New Study: High Vitamin D Levels Linked to Lower Cholesterol
A study performed by the University of Eastern Finland has found a link between higher serum Vitamin D levels and lower plasma cholesterol levels in primary school children.
What is Vitamin D?
Vitamin D, commonly called the ‘sunshine vitamin, is an essential nutrient that plays a major role in many of the body’s functions, including in the skin, hair and bones. Vitamin D has been shown to promote calcium absorption, support healthy cell growth and healthy immune function. Sources of vitamin D include the sun, some foods like fatty-fish and cheese (though small amounts), and supplementation.
Could a Vitamin Deficiency be to Blame for Your Hair Loss?
It has been estimated that approximately 70% of North Americans have Vitamin D deficiencies. This is due to a combination of factors: low levels of sunlight for most of the year, obesity, sun avoidance, and low consumption of foods high in Vitamin D such as fatty fish (salmon, tuna, sardines). Inadequate Vitamin D in the body often leads to conditions such as rickets and osteomalacia, which bring on symptoms like bone and muscle pain, enlarged joints, and easily fractured bones. Given the high prevalence of Vitamin D deficiency, this could be the most essential of all the conditionally essential vitamins.
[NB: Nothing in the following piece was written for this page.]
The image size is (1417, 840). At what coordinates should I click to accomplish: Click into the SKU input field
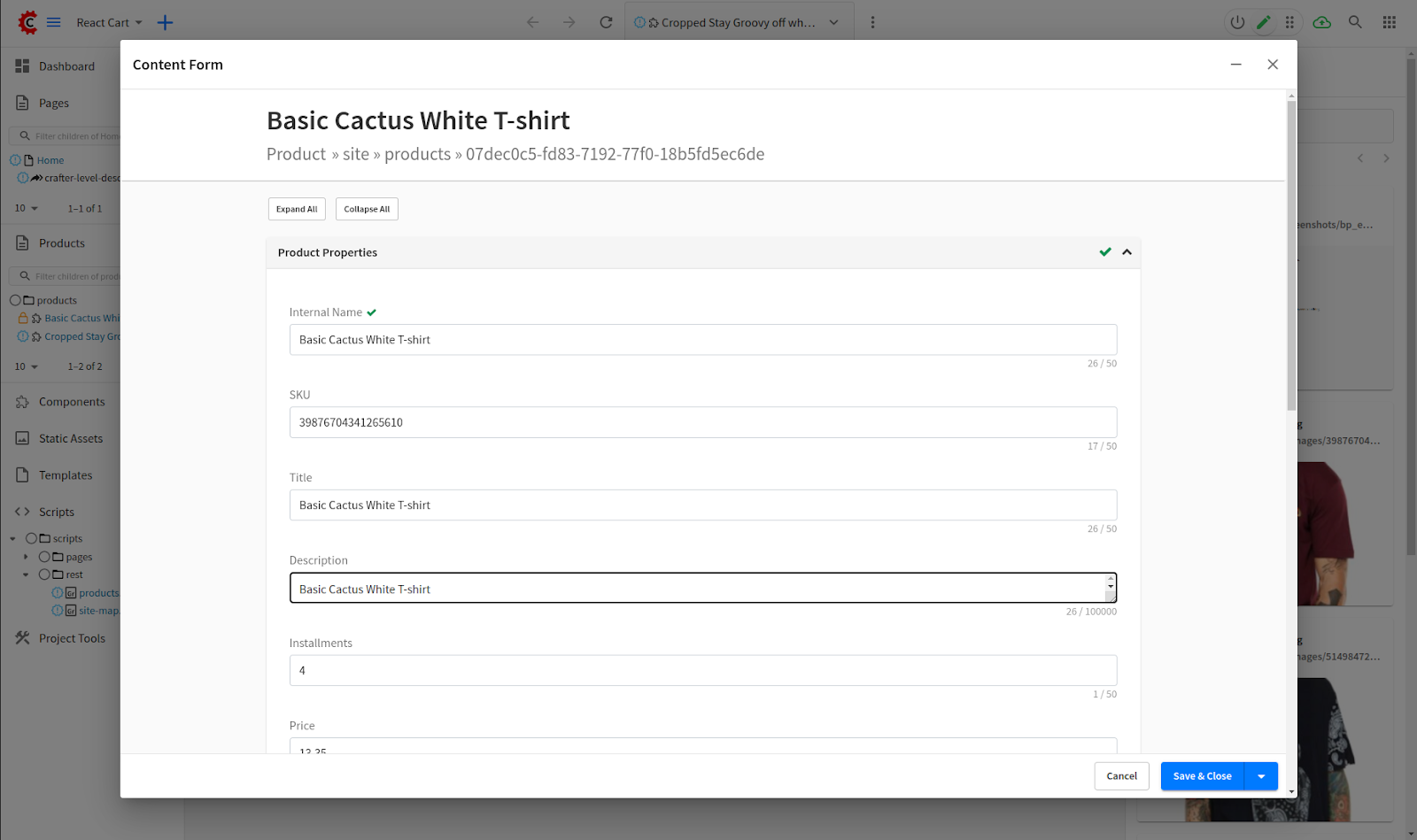702,422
Essential for bone health, recent studies have also shown low levels of vitamin D to be linked with higher rates of respiratory tract infections, auto-immune diseases and cardiovascular diseases.
The Study
Part of the Physical Activity and Nutrition in Children (PANIC) study, a lifestyle intervention study in the Institute of Biomedicine at the University of Eastern Finland, a total of 512 children ages 6 to 8 years old participated in the baseline measurements from 2007 – 2009. The PANIC study produces scientifically valuable information on children’s lifestyles, health and well-being.
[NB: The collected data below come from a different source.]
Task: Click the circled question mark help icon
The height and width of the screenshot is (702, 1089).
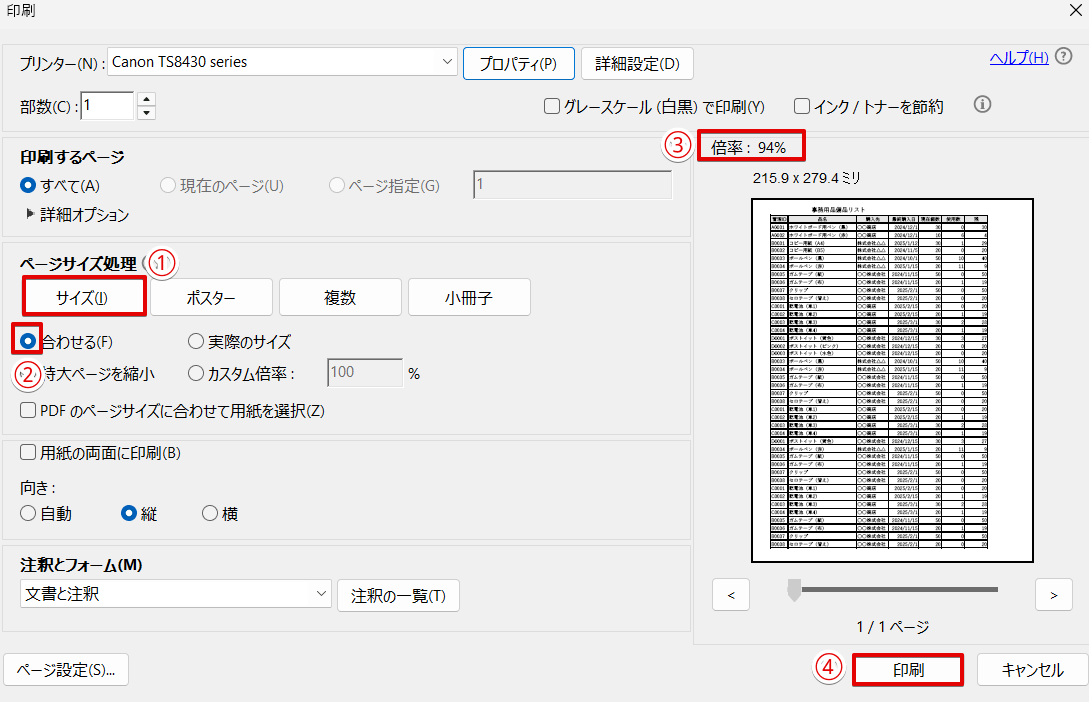Action: click(x=1062, y=57)
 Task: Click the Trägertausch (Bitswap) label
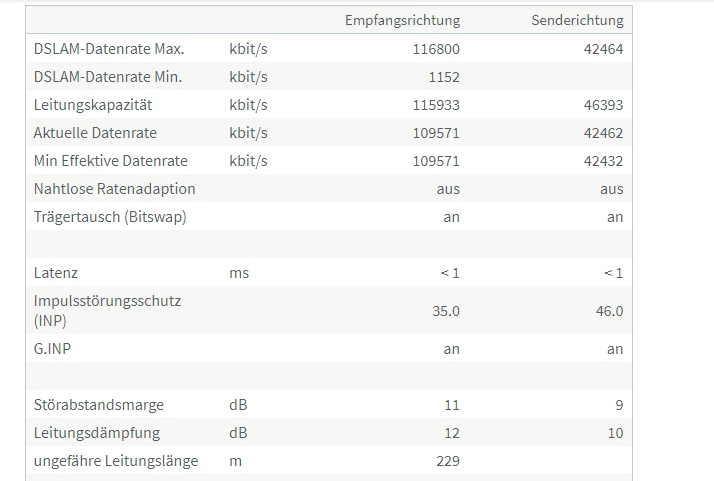[x=110, y=217]
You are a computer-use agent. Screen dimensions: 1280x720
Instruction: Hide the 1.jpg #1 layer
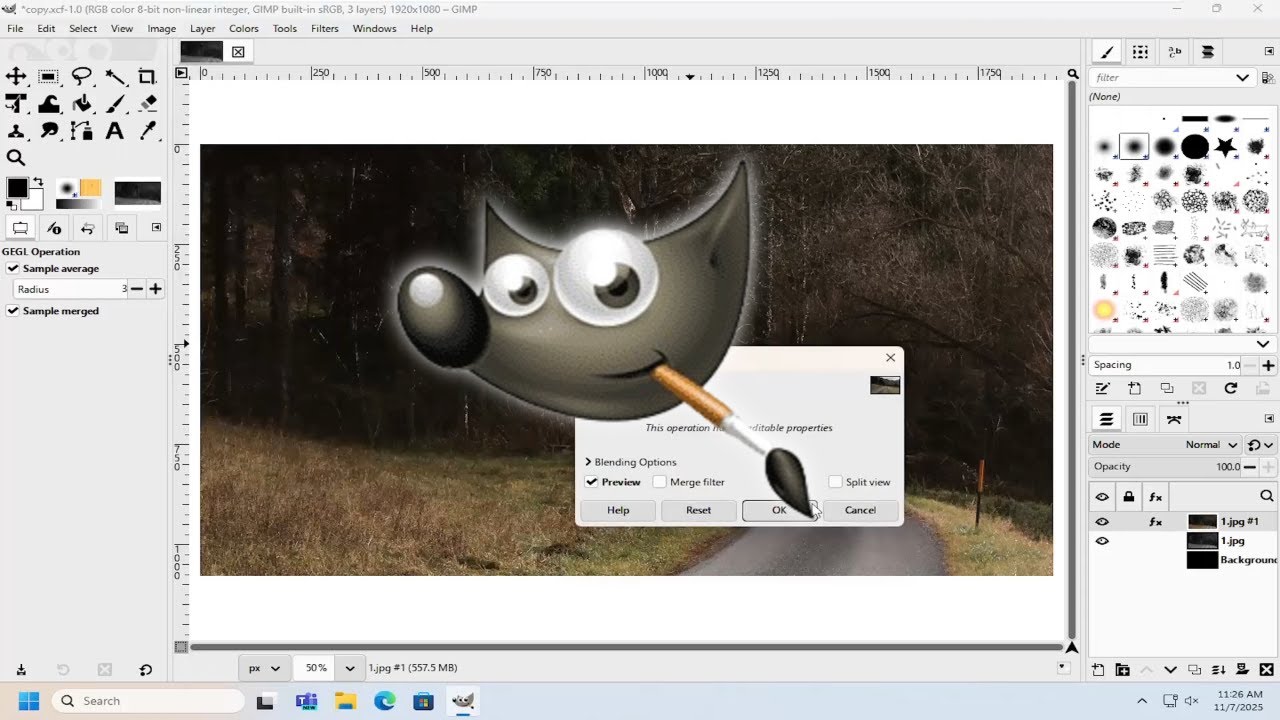(1102, 521)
Children whose 25-hydroxyvvitamin D levels exceeded 80 nmol/l had lower plasma total and low-density lipoprotein (LDL) cholesterol levels than children whos serum 25-hydroxyvitamin D levels were below 50 nmol/l, which is often regarded as a threshold value for vitamin D sufficiency. 25-hydroxyvitamin D is the major circulating form of Vitamin D. These finding were reported in one of the leading journals of endocrinology, the Journal of Clinical Endocrinology and Metabolism.